**Task requirements:**
Every line from the one containing "Go to the Tutorials & Guides forum" to the end of the records below should be returned exactly; pictures are to be dropped.

**Source material:**
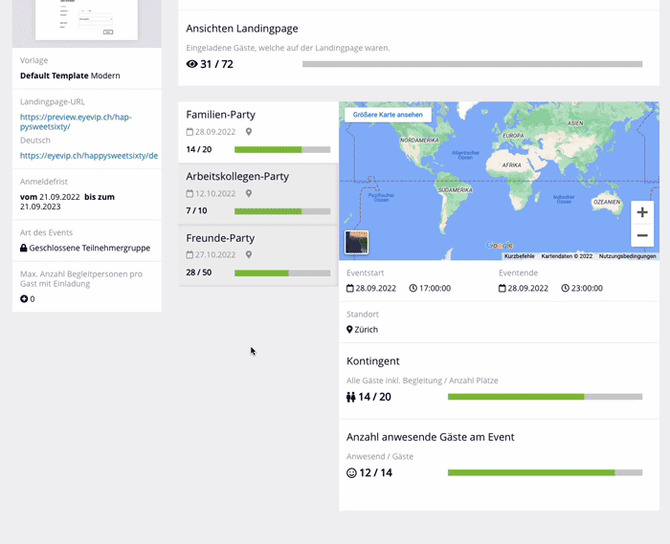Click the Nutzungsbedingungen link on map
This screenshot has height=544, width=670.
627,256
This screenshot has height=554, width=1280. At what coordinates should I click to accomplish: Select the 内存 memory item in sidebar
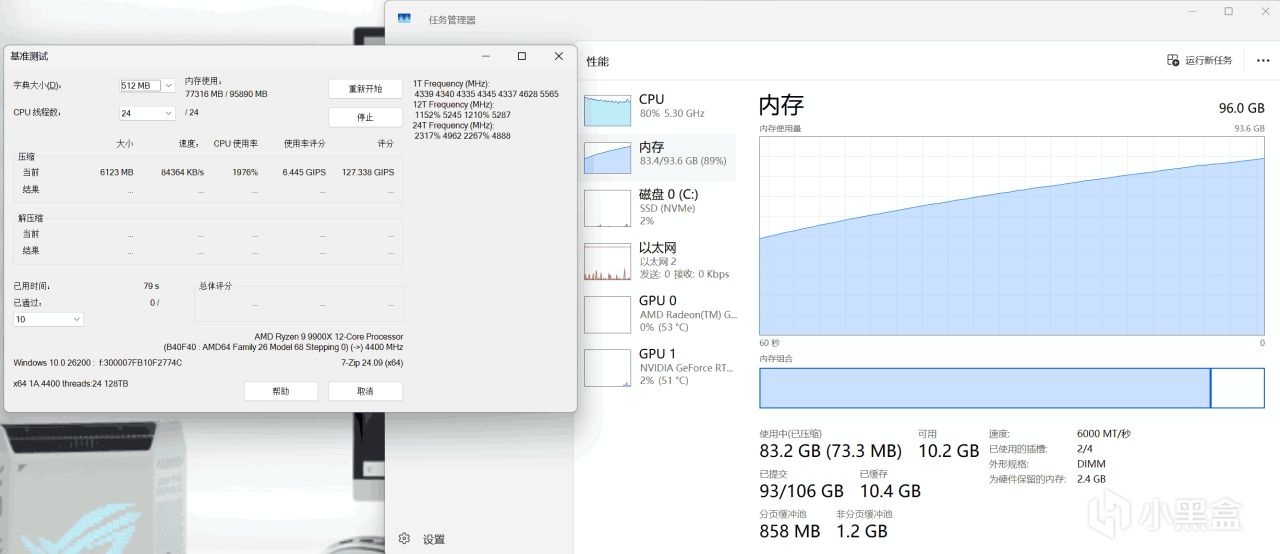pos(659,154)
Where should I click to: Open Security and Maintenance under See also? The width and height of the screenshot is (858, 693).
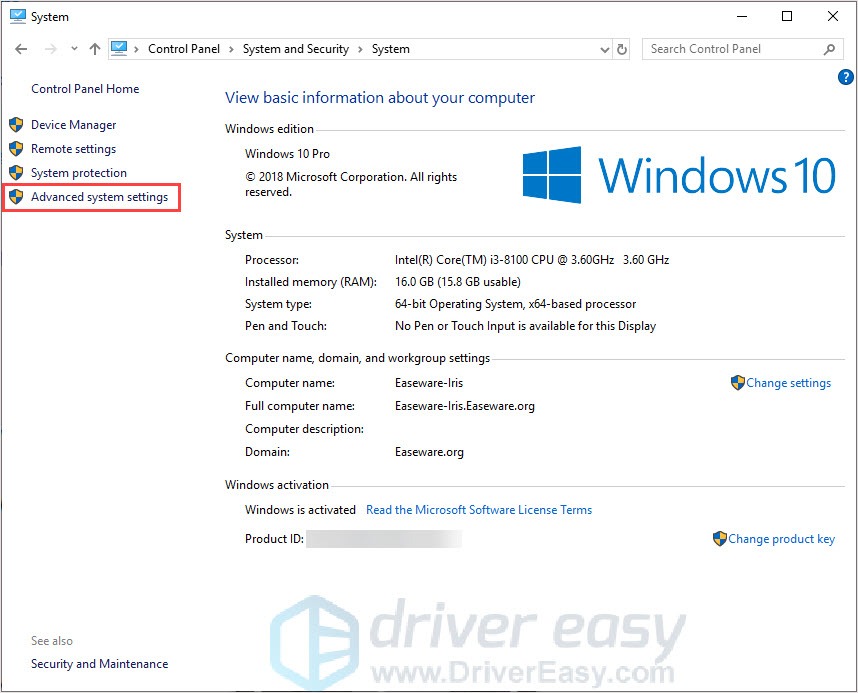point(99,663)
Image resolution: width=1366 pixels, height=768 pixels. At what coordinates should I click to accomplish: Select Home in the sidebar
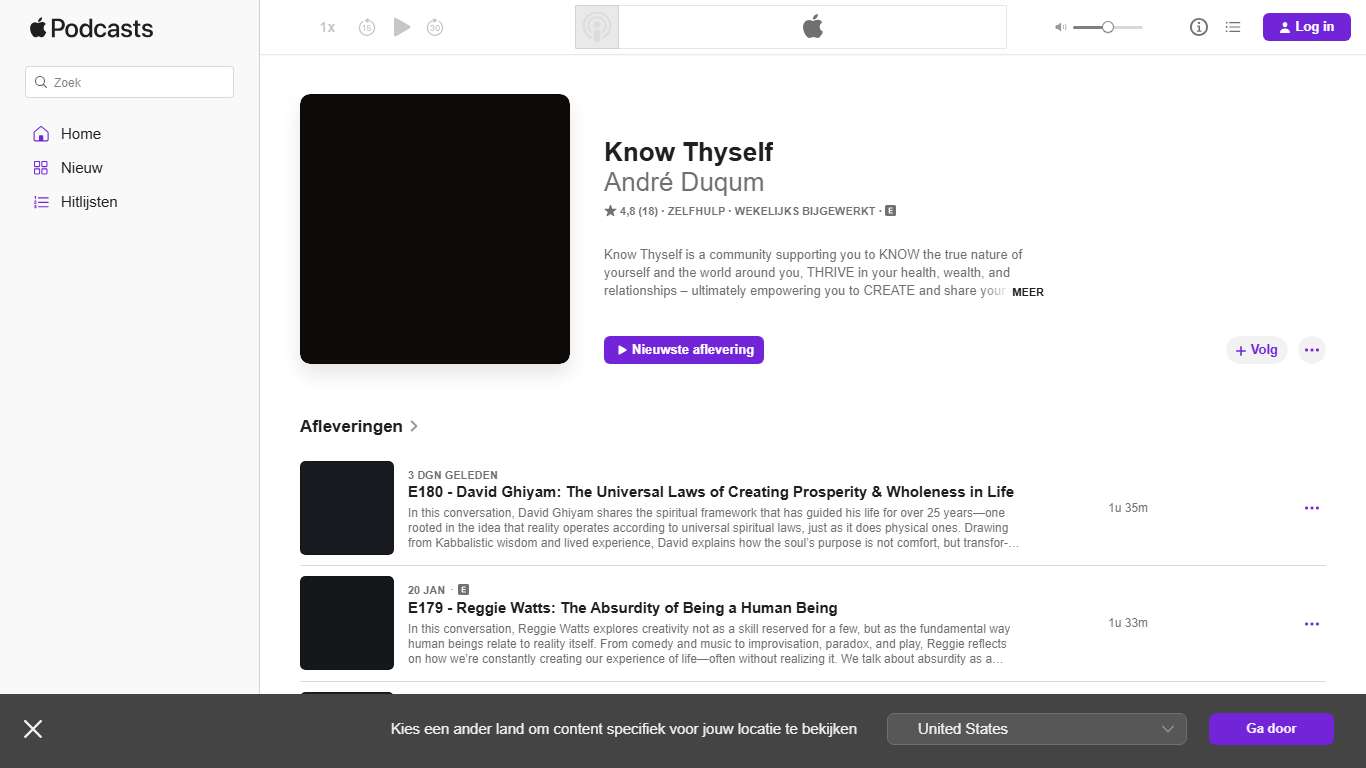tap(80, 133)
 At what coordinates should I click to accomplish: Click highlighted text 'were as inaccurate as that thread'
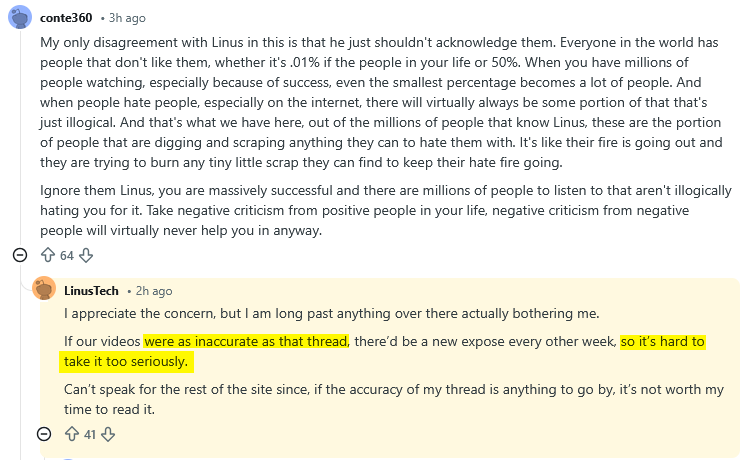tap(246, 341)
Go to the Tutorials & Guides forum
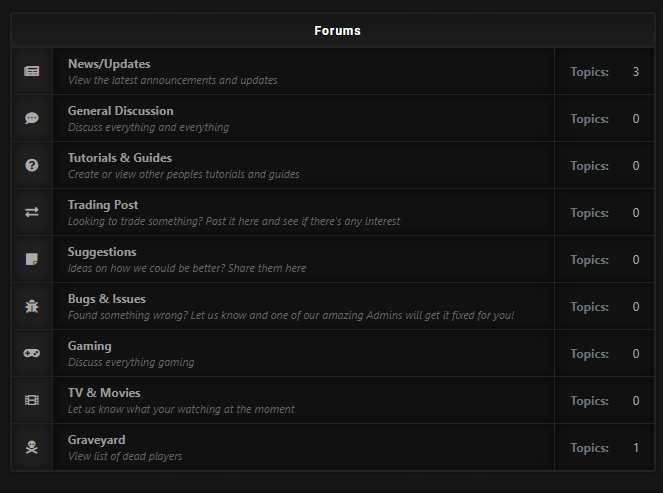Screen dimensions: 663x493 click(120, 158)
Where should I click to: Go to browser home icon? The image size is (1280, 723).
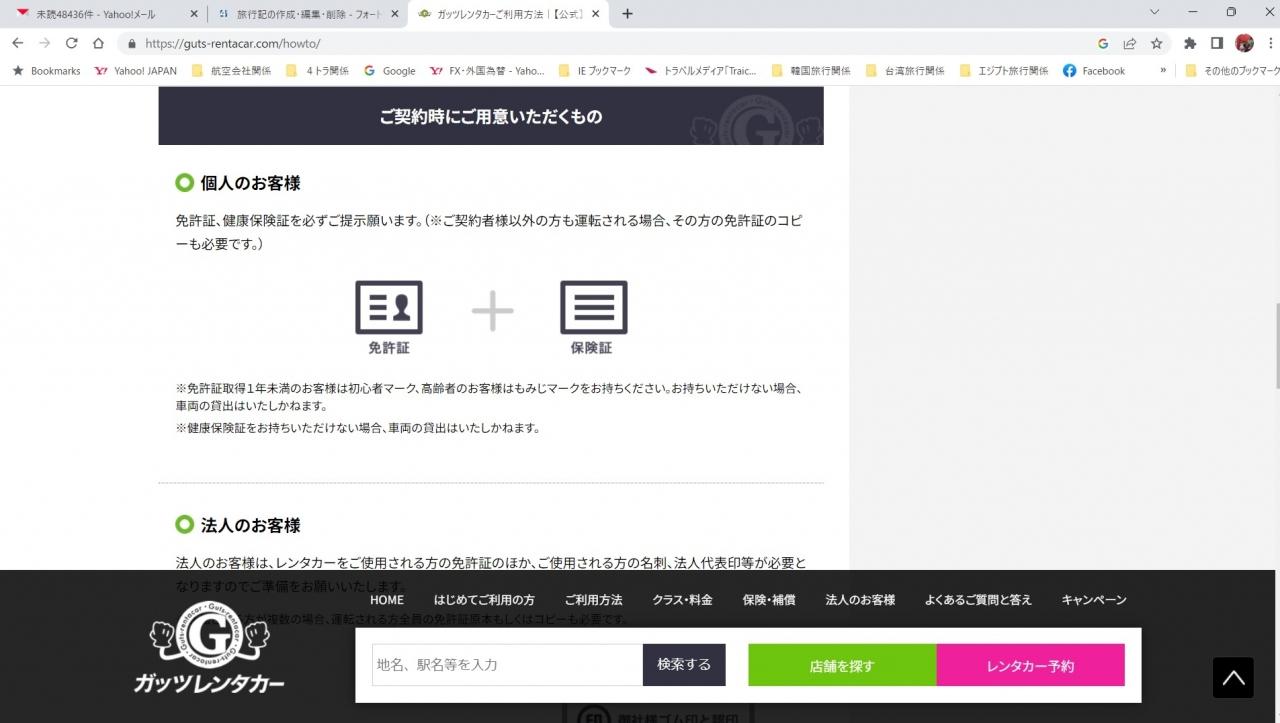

**Solution to the problem:**
Go to the Tutorials & Guides forum
Screen dimensions: 663x493 click(120, 158)
Where should I click to: Go to browser home icon? The image size is (1280, 723).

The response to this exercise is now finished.